EgoNight: Towards Egocentric Vision Understanding at Night with a Challenging Benchmark
Deheng Zhang, Yuqian Fu, Runyi Yang, Yang Miao, Tianwen Qian, Xu Zheng, Guolei Sun, Ajad Chhatkuli, Xuanjing Huang, Yu-Gang Jiang, Luc Van Gool, Danda Pani Paudel
2025-10-08
Summary
This paper introduces EgoNight, a new dataset designed to test how well computers 'see' and understand the world from a first-person perspective, specifically at night. It focuses on visual question answering, where a computer is shown a video and asked questions about it.
What's the problem?
Current tests for egocentric (first-person) vision mostly focus on daytime scenes.

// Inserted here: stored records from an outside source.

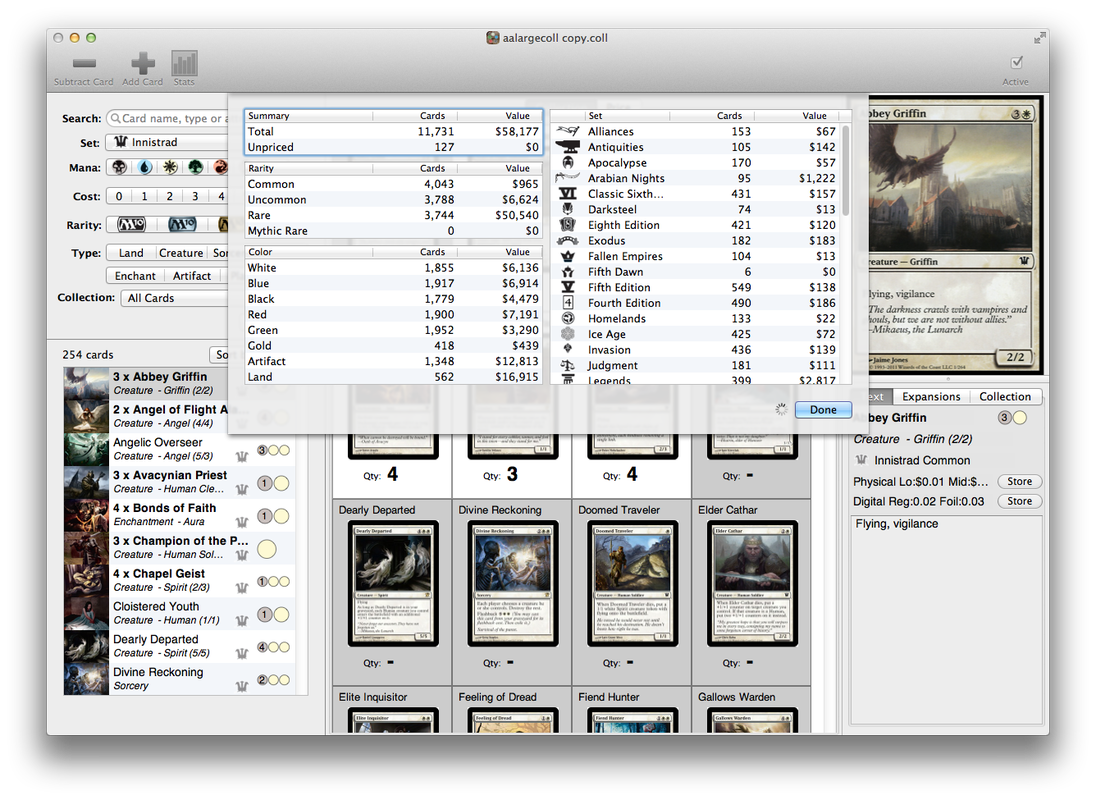The image size is (1096, 800).
Task: Click the Add Card plus icon
Action: pos(143,63)
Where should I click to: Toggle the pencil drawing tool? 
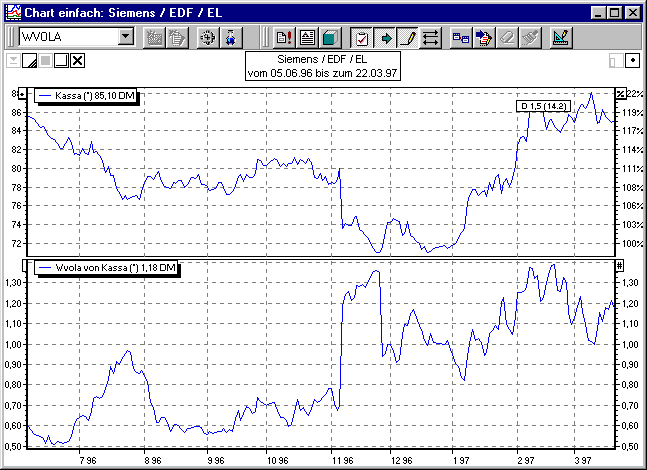pos(408,37)
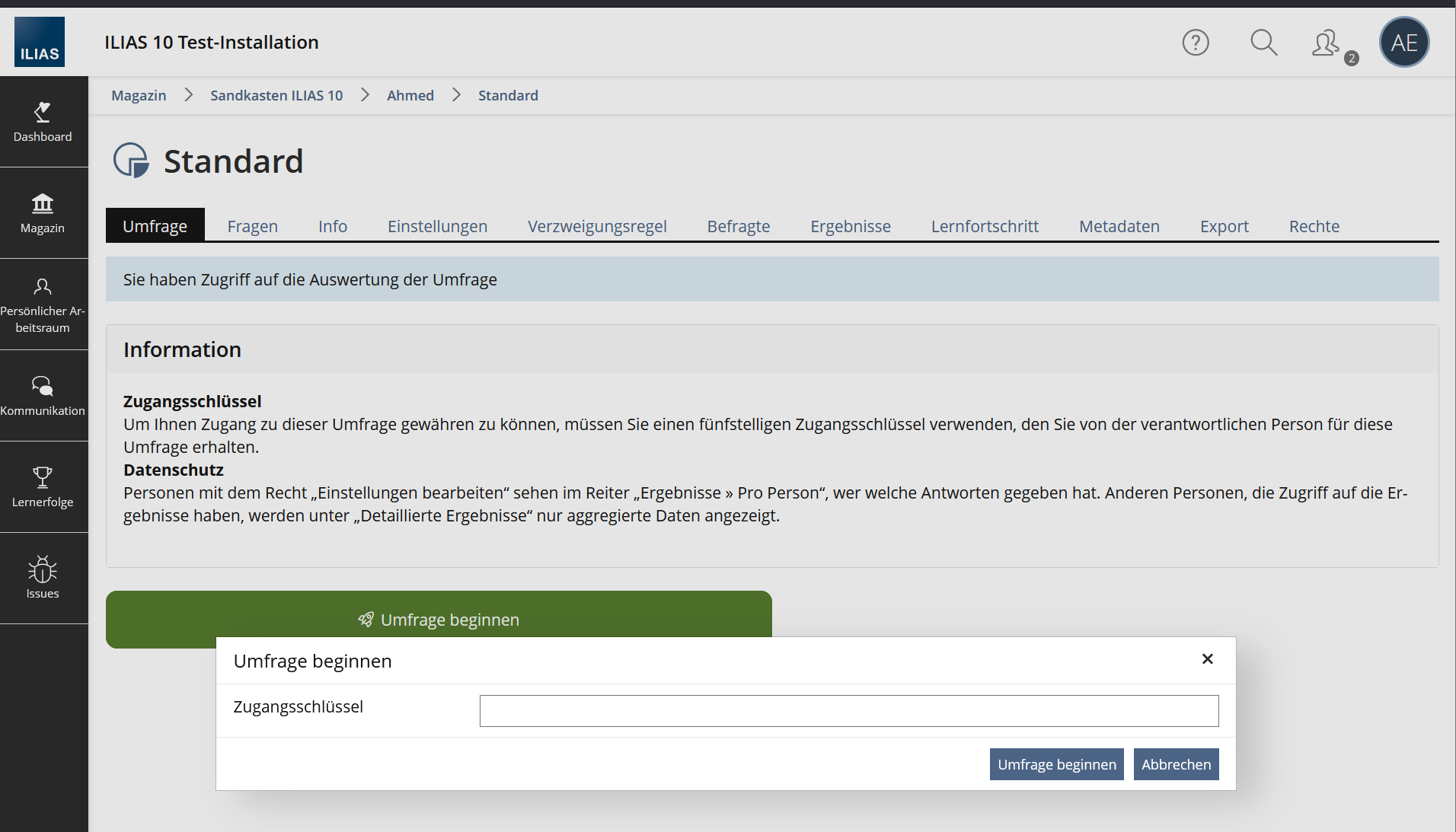This screenshot has width=1456, height=832.
Task: Open the contacts icon with badge
Action: pyautogui.click(x=1327, y=44)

However, real-world applications like self-driving cars or assistive technology need to work well in all lighting conditions, including at night. There wasn't a good way to measure how well these systems performed in low-light situations, making it hard to improve them.
What's the solution?
The researchers created EgoNight by collecting both real and computer-generated videos of people performing actions in various environments, both during the day and at night. They cleverly aligned the day and night videos of the same scenes, which helped them create accurate questions and answers for the nighttime videos. They used a combination of automatic labeling and human checking to ensure the quality of the dataset, resulting in over 3600 question-answer pairs. They also added two extra tasks: matching day and night scenes, and estimating depth in nighttime videos.
Why it matters?
EgoNight is important because it provides a challenging and realistic benchmark for evaluating and improving computer vision systems that need to operate in low-light conditions. By showing that current systems struggle with nighttime vision, it encourages researchers to develop more robust and reliable models that can handle a wider range of real-world scenarios, ultimately leading to better applications like safer self-driving cars and more helpful assistive devices.
Abstract
Most existing benchmarks for egocentric vision understanding focus primarily on daytime scenarios, overlooking the low-light conditions that are inevitable in real-world applications. To investigate this gap, we present EgoNight, the first comprehensive benchmark for nighttime egocentric vision, with visual question answering (VQA) as the core task. A key feature of EgoNight is the introduction of day-night aligned videos, which enhance night annotation quality using the daytime data and reveal clear performance gaps between lighting conditions. To achieve this, we collect both synthetic videos rendered by Blender and real-world recordings, ensuring that scenes and actions are visually and temporally aligned. Leveraging these paired videos, we construct EgoNight-VQA, supported by a novel day-augmented night auto-labeling engine and refinement through extensive human verification. Each QA pair is double-checked by annotators for reliability. In total, EgoNight-VQA contains 3658 QA pairs across 90 videos, spanning 12 diverse QA types, with more than 300 hours of human work. Evaluations of state-of-the-art multimodal large language models (MLLMs) reveal substantial performance drops when transferring from day to night, underscoring the challenges of reasoning under low-light conditions. Beyond VQA, EgoNight also introduces two auxiliary tasks, day-night correspondence retrieval and egocentric depth estimation at night, that further explore the boundaries of existing models. We believe EgoNight-VQA provides a strong foundation for advancing application-driven egocentric vision research and for developing models that generalize across illumination domains. All the data and code will be made available upon acceptance.